FOUNDER MEET CUTE
Sunday, September 3
I spent 4+ years at Spring Health. I was responsible for scaling and maintaining the quality of our virtual and in-person therapist and psychiatrist network. As demand continued to skyrocket and the supply constraints in the mental health industry persisted, it was a complex and constantly evolving problem. While Spring competed with employer-facing MH solutions for demand, my team competed with any and every entity that employs therapists and psychiatrists!
I learned a ton, as we built from scratch, attempted to differentiate, and did our best to contain provider cost/appt (care delivery made up about 75% of our total COGs) and cost to acquire, activate, and manage our network. We built an operational machine to drive efficient growth; we built clinical and non-clinical teams to manage, retain, and drive quality of providers at-scale; we built programs, community, and products to differentiate against our many competitors. I had the opportunity to grow a smart, creative, fun team to deliver on our mission. Hiring and developing people - setting a high bar and building a learning-centered, inclusive culture - was hands down my favorite part of the job. Spring grew like a very well-watered weed. I was exhausted and missed early-stage building. I left in October of 2023 to reset and start thinking about what was next.
I was ready to start exploring in Q1 2024. I talked to 20 companies, most of which were in mental health, fertility, and learning/education - all hiring for a supply side strategy or operations leader. I have been fairly confident since leaving Spring that I do not want my next role to mirror the one I held at Spring. In mental health specifically, this is because I do not think rapid, at-scale services growth at inherently patient/B2B focused organizations (where the strategy is more providers, lower cost, minimal true innovation) will solve the supply problem. I also think therapist/psychiatrist-led care is addressing a narrow part of a massive and growing problem - and I don’t believe care delivery as it exists today will be as central to the care paths of younger generations.

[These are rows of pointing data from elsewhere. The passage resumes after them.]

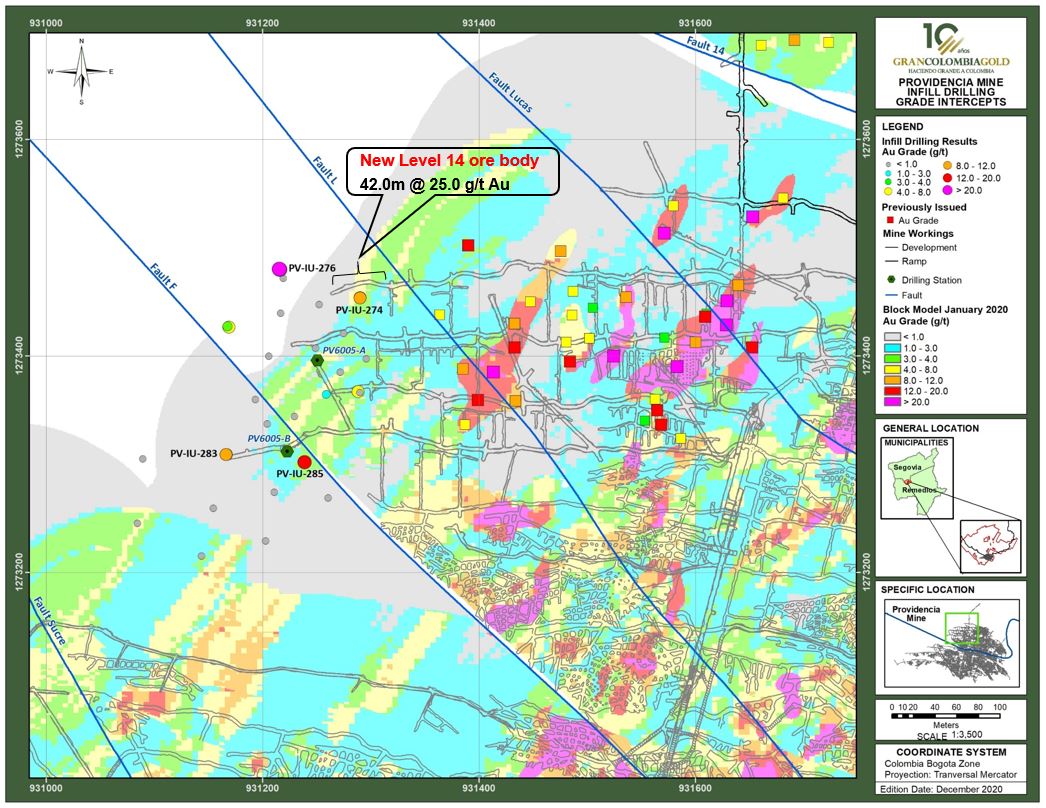1046x808 pixels.
Task: Click the Drilling Station legend hexagon symbol
Action: (891, 280)
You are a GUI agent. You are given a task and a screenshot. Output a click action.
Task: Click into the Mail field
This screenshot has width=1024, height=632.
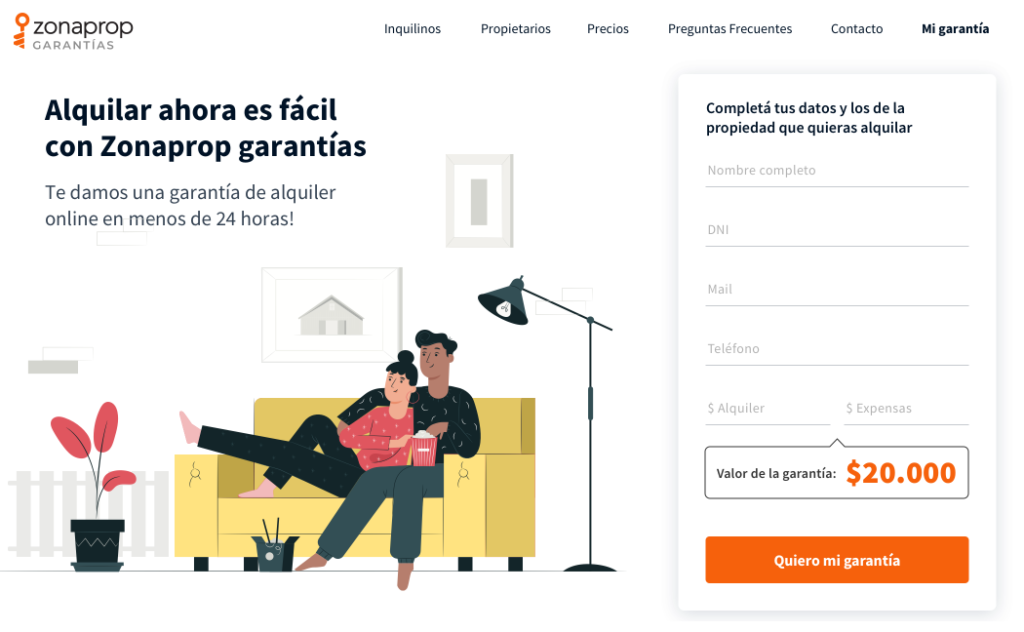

To give me time to explore more innovative ideas and opportunities, I offered provider strategy and operations consulting services instead of interviewing for these full-time roles. My most committed relationship is with Headspace, where I work ½ of the week with Karan, their COO, and the Marketplace team. I got close to a full-time home with Solara - a seed-stage AI company that is training models to co-pilot therapists and, one day, potentially replace the therapist. I would have been their first business hire, focused on customer development. I was compelled by the founders’ resumes (Castlight and Brightline founders, Lyra and MindStrong CMO) and the shiny object that is AI to solve quality, access, and unit economic problems at scale. Ultimately, it wasn’t the right role or team, so I declined an offer in May 2024.
As I set back out to explore at the beginning of the summer, I went on a “tour” of connecting with great leaders, whether I had worked with them before or people I trusted introduced me. This is when Myra connected me with Mark Bernfeld, a Dartmouth ‘78 and experienced entrepreneur and angel investor. He asked if I’d heard of Lyra. Duh. As Spring Health’s biggest competitor, I talked about them almost every day for 4 years. He said I must meet Amelia. She was a Tuck grad and Lyra’s (first and) top salesperson for 5 years. She also left in the fall of 2023. His introduction email was simply: “Amelia and Kelsey, you two have had parallel paths and really need to meet one another. Please talk…” We talked over Zoom in June and Amelia flew up to SF (from LA) for the day in July. Who are you? What is your story? What do you care about, believe in, stand for? What was your experience at Lyra? What do you think is missing here? What problems do you want to solve? Do I like being around you…like, kind of a lot? I think I found “the one.” And so begins our journey. More on the ‘what’ soon!